▶ [Exercise directions]:
From the line with "Where should I" to the end of the data below, restate each line word for word, both ends included, without the pictures.

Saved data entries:

#####

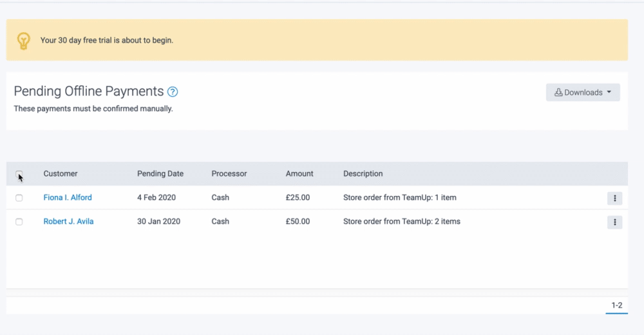Check the box for Fiona I. Alford

[x=19, y=198]
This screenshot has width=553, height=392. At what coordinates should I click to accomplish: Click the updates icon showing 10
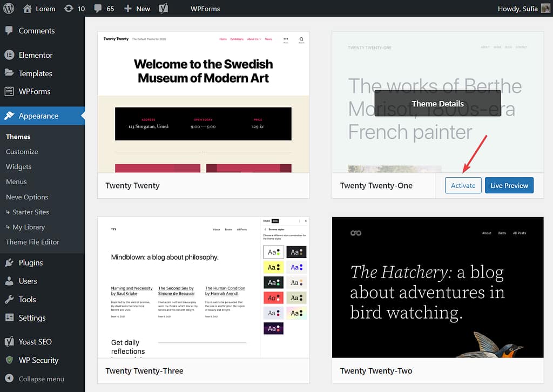(69, 9)
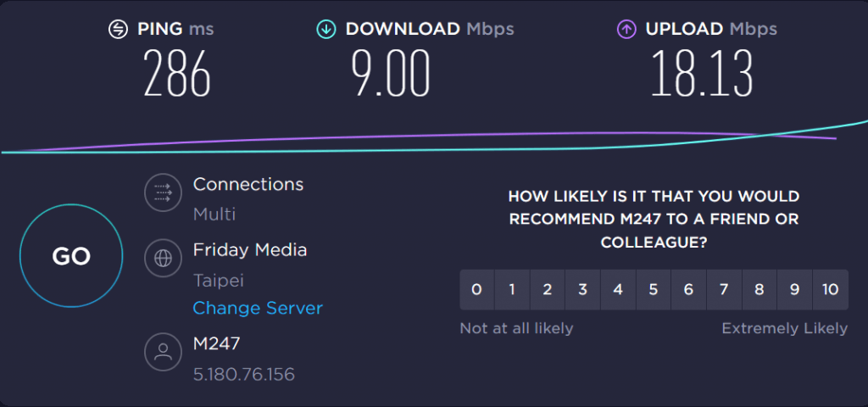Screen dimensions: 868x407
Task: Click the Connections arrows icon
Action: tap(164, 192)
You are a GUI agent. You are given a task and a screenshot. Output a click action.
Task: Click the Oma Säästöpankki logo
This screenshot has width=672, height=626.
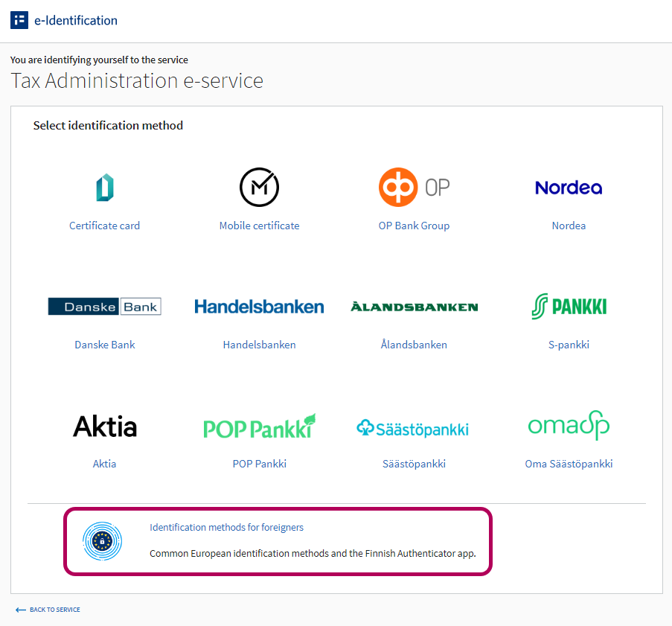(x=569, y=426)
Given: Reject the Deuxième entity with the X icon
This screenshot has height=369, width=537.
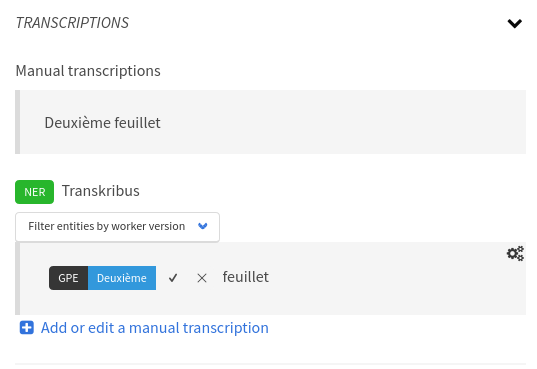Looking at the screenshot, I should coord(202,278).
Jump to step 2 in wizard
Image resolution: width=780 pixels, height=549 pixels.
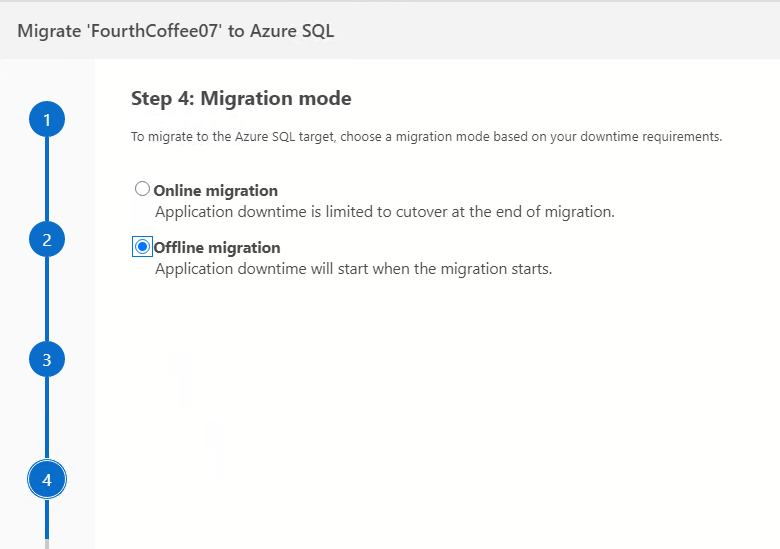(x=46, y=240)
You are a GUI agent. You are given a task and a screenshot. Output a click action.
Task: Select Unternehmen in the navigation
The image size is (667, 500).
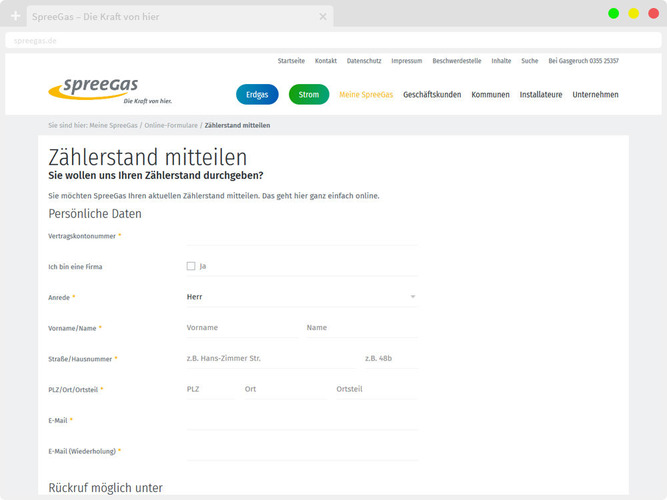tap(595, 95)
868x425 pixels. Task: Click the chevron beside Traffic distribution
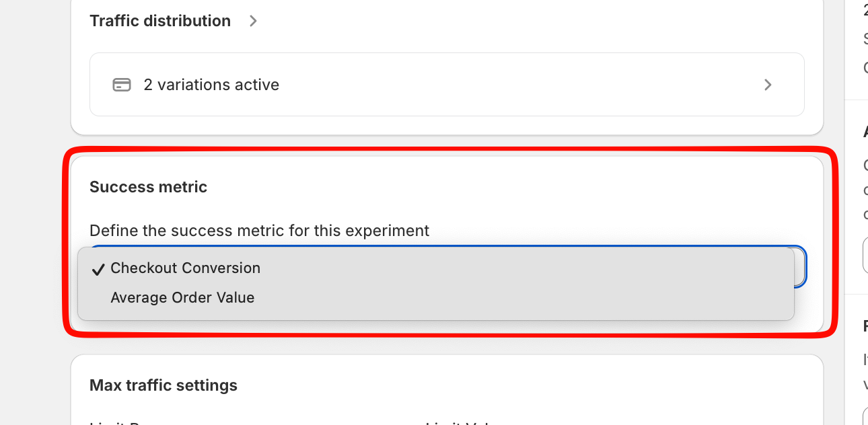coord(253,21)
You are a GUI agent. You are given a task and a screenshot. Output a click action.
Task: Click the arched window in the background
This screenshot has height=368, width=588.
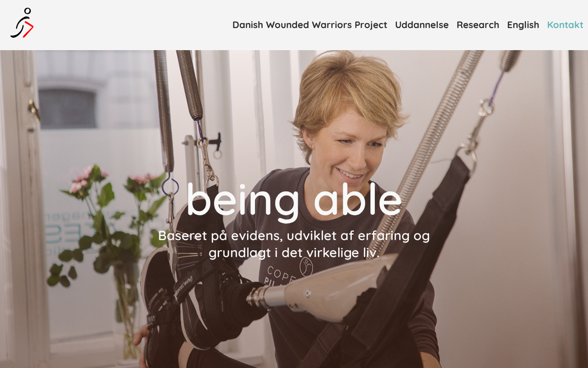pos(68,108)
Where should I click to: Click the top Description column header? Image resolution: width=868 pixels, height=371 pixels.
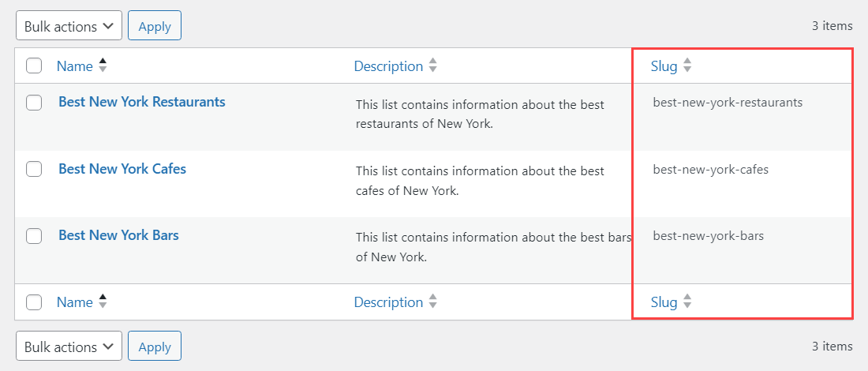[x=388, y=66]
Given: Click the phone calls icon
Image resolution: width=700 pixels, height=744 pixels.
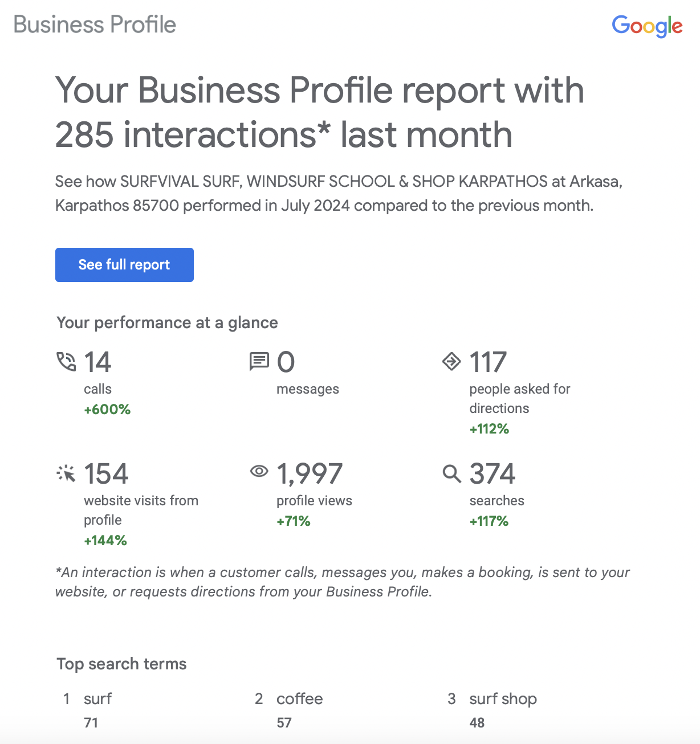Looking at the screenshot, I should [66, 362].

#####

▶ [Task answer]:
Where should I click to: Click the top Description column header? Image resolution: width=868 pixels, height=371 pixels.
[x=388, y=66]
Given: Click the phone calls icon
Image resolution: width=700 pixels, height=744 pixels.
Looking at the screenshot, I should [66, 362].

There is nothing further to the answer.